Multiple GPU Training
============

Requirements
------------

```bash
pip install torchmetrics
```

How to run
-------

### Graph property prediction


Run with following (available dataset: "ogbg-molhiv", "ogbg-molpcba")
```bash
python3 multi_gpu_graph_prediction.py --dataset ogbg-molhiv
```

#### __Results__
```
* ogbg-molhiv: ~0.7965
* ogbg-molpcba: ~0.2239
```

#### __Scalability__
We test scalability of the code with dataset "ogbg-molhiv" in a machine of type <a href="https://aws.amazon.com/blogs/aws/now-available-ec2-instances-g4-with-nvidia-t4-tensor-core-gpus/">Amazon EC2 g4dn.metal</a>
, which has **8 Nvidia T4 Tensor Core GPUs**.
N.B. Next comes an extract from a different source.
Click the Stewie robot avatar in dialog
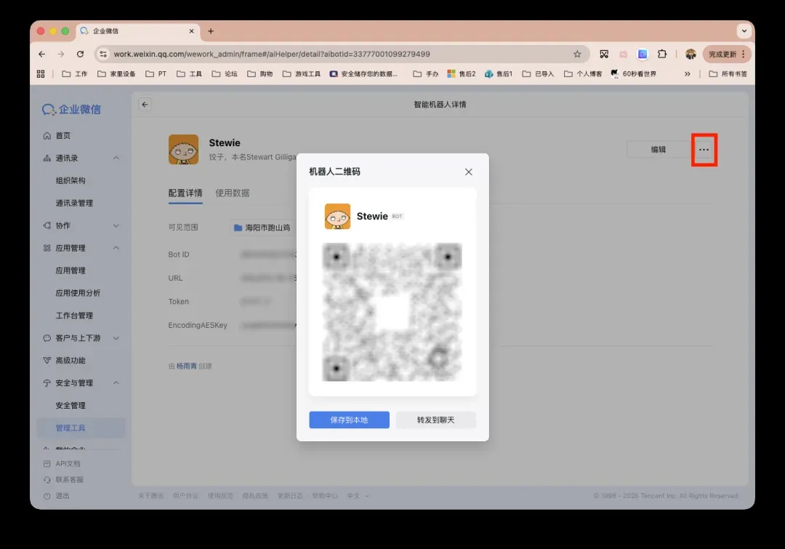785x549 pixels. (337, 217)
|GPU number |Speed Up |Batch size |Test accuracy |Average epoch Time|
| --- | ----------- | ----------- | -----------|-----------|
| 1 | x | 32 | 0.7765| 45.0s|
| 2 | 3.7x |64 | 0.7761|12.1s|
| 4 | 5.9x| 128 |  0.7854|7.6s|
| 8 | 9.5x| 256 |  0.7751|4.7s|


### Node classification


Run with following on dataset "ogbn-products"

```bash
python3 multi_gpu_node_classification.py
```

#### __Results__
```
Test Accuracy: ~0.7632
```

### Link prediction


Run with following (available dataset: "ogbn-products", "reddit")

```bash
python3 multi_gpu_link_prediction.py --dataset ogbn-products
```

#### __Results__
```
Eval F1-score: ~0.7999  Test F1-score: ~0.6383
```

Notably,

* The loss function is defined by predicting whether an edge exists between two nodes or not. 
* When computing the score of `(u, v)`, the connections between node `u` and `v` are removed from neighbor sampling.
* The performance of the learned embeddings are measured by training a softmax regression with scikit-learn.